Page excerpt:
>> START

Wild Rivers Act drains Aboriginal hopes
14.10.2009

By: Tony Koch


DROUGHT has gripped the country around Coen for three long, bitter years, and it has been a daily battle for Alan Creek and his family to keep their 800 head of brahman-cross breeders alive.
Yesterday brought some unexpected help: businessman Peter Holmes a Court worked the cattle with Mr Creek and his son, Dallas, along the collection of tired waterholes that used to be Stewart River.
In the eight years since he leased the property from an Aboriginal trustee company, Mr Creek has built two small dams to alleviate the water shortage in central Cape York. But that and the house and yards he built with his own hands are not enough. For his enterprise to survive, he needs to build up to six more dams.
With careful thought regarding their positioning, he will provide his cattle with the shortest walk to water, and thereby help to keep them alive when things get tough.
However, the Queensland government's Wild Rivers Act could stop that dead.

>> END

Challenge: Could you resume the news story about the Wild Rivers Act and Alan Creek's cattle run near Coen, carrying it on from its final sentence?

Dataset entries:
>> START

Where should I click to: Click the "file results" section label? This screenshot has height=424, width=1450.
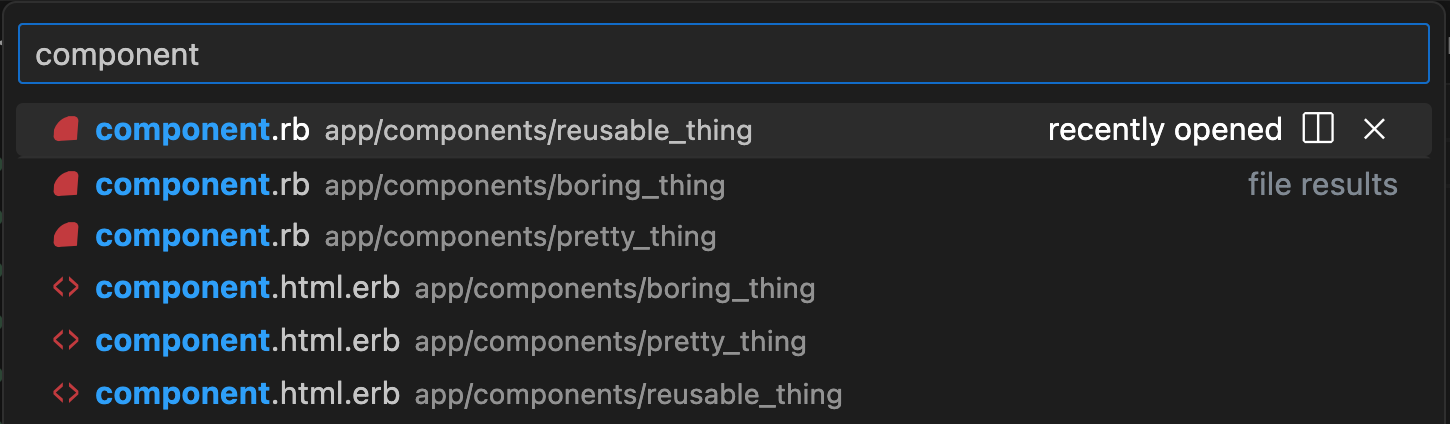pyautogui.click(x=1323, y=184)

>> END
>> START

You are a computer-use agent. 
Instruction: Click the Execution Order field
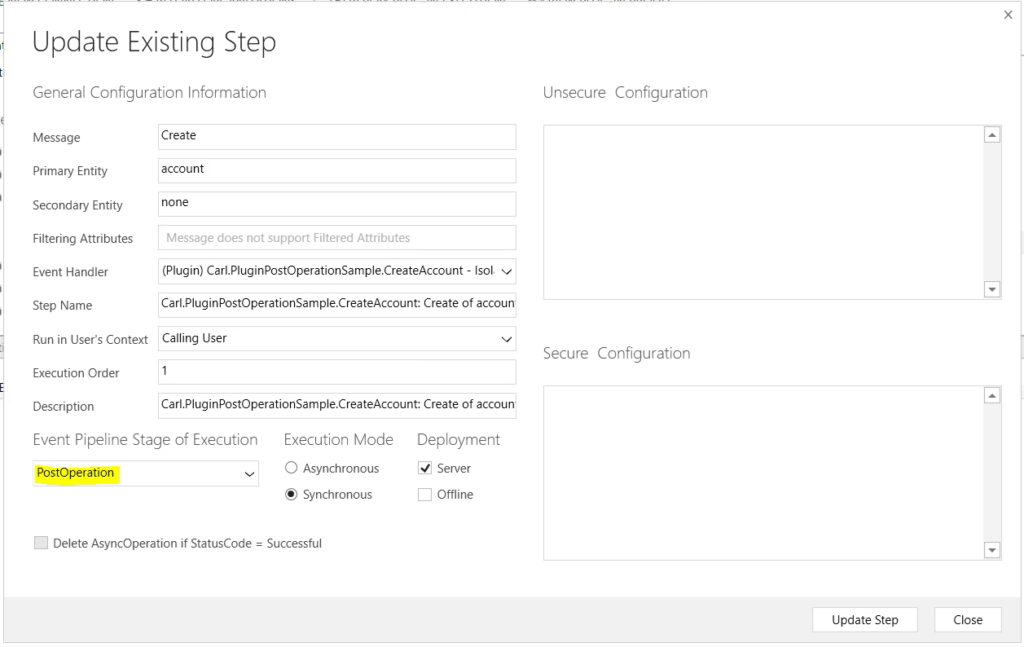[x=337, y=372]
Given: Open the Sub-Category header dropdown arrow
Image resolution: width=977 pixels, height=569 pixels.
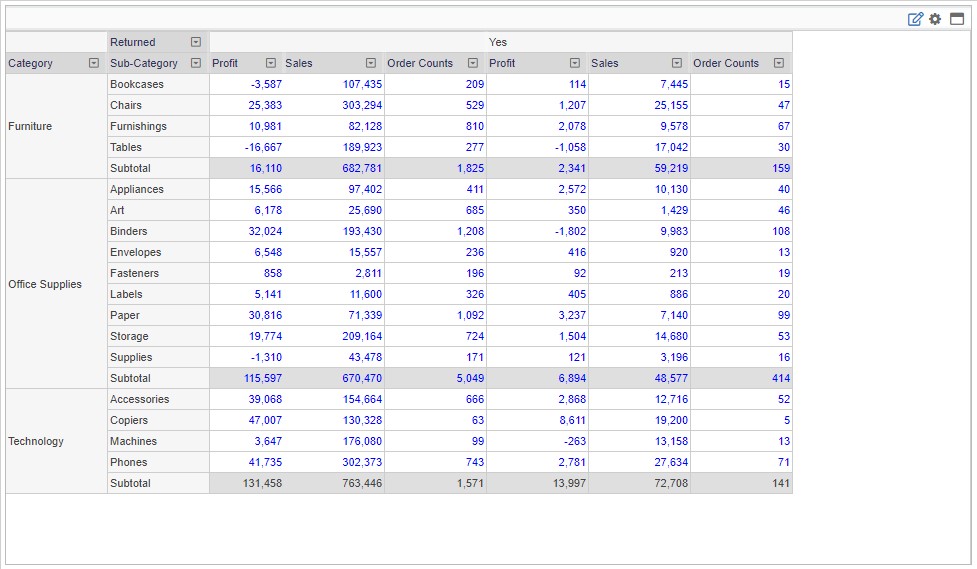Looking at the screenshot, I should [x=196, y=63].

>> END

Exercise response:
``It's the only life I have ever known -- being a ringer. I have worked on almost every cattle property in Cape York during my lifetime, and I want to pass this place on to my children,'' said Mr Creek, a leader of the Cape York Aboriginal community. Mr Holmes a Court, a former chief executive of Australia's largest private cattle breeder, the Australian Agricultural Company, is travelling through Cape York with his twin 10-year-old sons, George and Robert, at the invitation of Noel Pearson to gauge the significance of the state legislation to protect the wild rivers of Cape York.
Locals are furious, saying the Wild Rivers Act stops them developing any enterprise on the rivers and in the tens of thousands of square kilometres of catchment area.
``Alan Creek is an Aboriginal man who was born on this country, was reared on it and has walked every part of it,'' Mr Holmes a Court said.
``He thinks the wild rivers legislation inhibits his ability to progress and succeed in the way that any cattleman would want to operate. He is the person we should be listening to.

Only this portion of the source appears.